*Task*. Write out, with no changes, every line starting at the one that contains "Instruction: Open the skins mask sidebar icon" and ending at the last line of the data below. Leave pictures out.
- Opening Delimiter -
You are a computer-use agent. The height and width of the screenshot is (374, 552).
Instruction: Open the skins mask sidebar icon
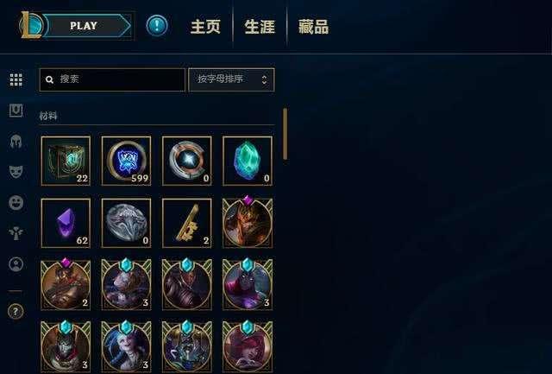[x=16, y=172]
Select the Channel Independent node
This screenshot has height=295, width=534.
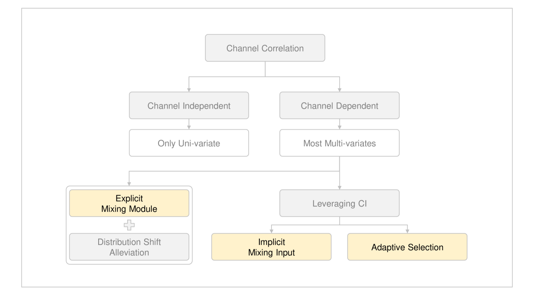coord(188,106)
- Closing Delimiter -
*Your solution*.
Instruction: Open the skins mask sidebar icon
[x=16, y=172]
Select the Channel Independent node
This screenshot has height=295, width=534.
coord(188,106)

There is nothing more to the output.